Иван окинул ее мрачным взглядом исподлобья. И Марине вдруг стало нехорошо. Поначалу она даже не поняла отчего. Но в памяти вдруг всплыл взгляд Арсена, тот самый, его коронный. Которым он одарил ее во дворе Анжелы, заметив, как она наблюдает за ним из-под занавески. Иван, конечно, был еще щенком по сравнению с Арсеном, но в его взгляде уже чувствовались и сила, и упрямство, и внутренняя убежденность, которые присущи только настоящим мужчинам.

Настоящий мужчина! Марина с трудом подавила вздох сожаления. В кои-то веки на ее горизонте появился человек, с которым она смогла бы безоглядно, без капли сомнения связать свою судьбу. Но он, как оказалось, принадлежал другой женщине. Молодой, ушлой, красивой. Такие никогда не выпустят добычу из своих коготков.

– Ну, я пошел, Марина Аркадьевна? – прервал ее мысли голос Ивана. – Встретимся завтра! А я сегодня попробую расколоть Витька. Может, получится что-нибудь из него вытянуть!

– Удачи, Ванюша!

Марина попрощалась с ним абсолютно машинально, потому что перед глазами снова всплыло лицо Арсена, его глаза в тот момент, когда он шептал ей:

Жди меня, и я вернусь!

Только очень жди...

Марина чисто автоматически развернулась и медленно, как сомнамбула, направилась в дом. Она поднималась по ступеням, и в такт ее шагам в голове отстукивали молоточки:

Жди... Жди... Жди...

Только очень жди...

Глава 25

Слез не было. И страха тоже. В гробу лежал человек, абсолютно не похожий на отца. Черная полоска закрывала лоб. Пышную шевелюру гримеры морга зачесали назад и тщательно уложили, превратив отца в благообразного старичка. А ведь совсем недавно никто не давал ему семидесяти двух лет. Отец был полон жизни, энергичен и стремителен. Ссадину на щеке тоже тщательно загримировали, но заострившийся нос, посиневшие губы, бляшки холестерина на бледных руках, свеча в тонких с набухшими суставами пальцах – все это было чужим, холодным, лишенным души и уже не реальным. Реальное осталось в прошлом, в котором места Марине тоже не нашлось.

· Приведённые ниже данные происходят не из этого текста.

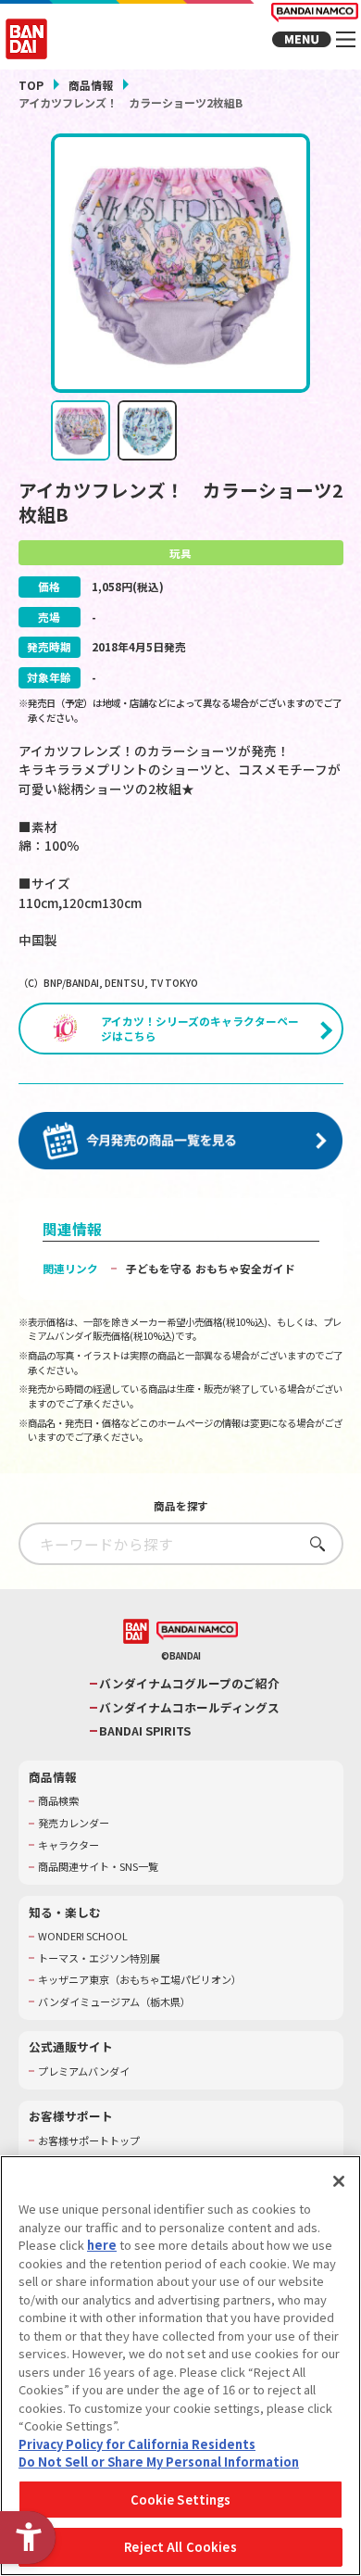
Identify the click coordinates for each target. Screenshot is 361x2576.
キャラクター (68, 1845)
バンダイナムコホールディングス (189, 1707)
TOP (31, 85)
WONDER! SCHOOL (83, 1936)
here (102, 2245)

Они сидели с мачехой друг против друга у изголовья гроба. Марина – слева, Ольга Борисовна – справа. Дрожащие тени на стенах, запах горячего воска, хвои, вощеной бумаги и – тишина! Ее нарушали лишь вздохи мачехи, потрескивание свечей да шум деревьев за окном, закрытым плотными шторами. Марине невыносимо хотелось на свежий воздух. Но она терпела, до ее встречи с Субботиным оставалось полчаса. И ей еще нужно было придумать причину, чтобы отлучиться на некоторое время. Мачеха, судя по всему, решила просидеть возле гроба всю ночь. С одной стороны, это было несомненной удачей... можно беспрепятственно проникнуть в ее комнату. С другой – придется искать убедительную причину, чтобы отлучиться. И эту отлучку мачеха непременно запишет в свой кондуит.

Вернувшись из больницы, Ольга Борисовна успела побывать в своей спальне. Но не больше десяти минут. Они ей потребовались, чтобы переодеться в черное платье, изящное и дорогое, которое отнюдь не скрывало достоинств ее фигуры. На голову она накинула красивую кружевную косынку ручной работы. И это, естественно, насторожило Марину. Конечно, отец был далеко не молод, но все же он не походил на старца, готового в любую минуту отдать богу душу. Однако в арсенале мачехи имелся этот наряд. Причем очень стильный, правда, не из тех, что можно надеть на вечеринку или деловую встречу. Да и за самой мачехой никогда не замечалось любви к темным расцветкам. Получается, она приготовила его на всякий случай? И этот случай очень быстро представился?

Марина поморщилась. Даже в эти скорбные минуты она не прекращает попытки отыскать в мачехе что-то неприятное, отталкивающее, корыстное. Здесь, у гроба отца, не пристало сводить счеты. Тем более выстраивать версии и видеть в каждом преступника. Марина пыталась направить свои мысли в другое, не менее важное русло. Что делать дальше? Как спасти музей? Как выйти на преступников? Но бледное лицо напротив, этот скорбный, потухший взор то и дело притягивали взгляд Марины и не позволяли ей сосредоточиться. Согбенная фигура мачехи, тяжелые вздохи, покачивания головой и бесконечное промокание платочком сухих глаз вызывали у нее глухое раздражение, которое, несмотря на все усилия, росло.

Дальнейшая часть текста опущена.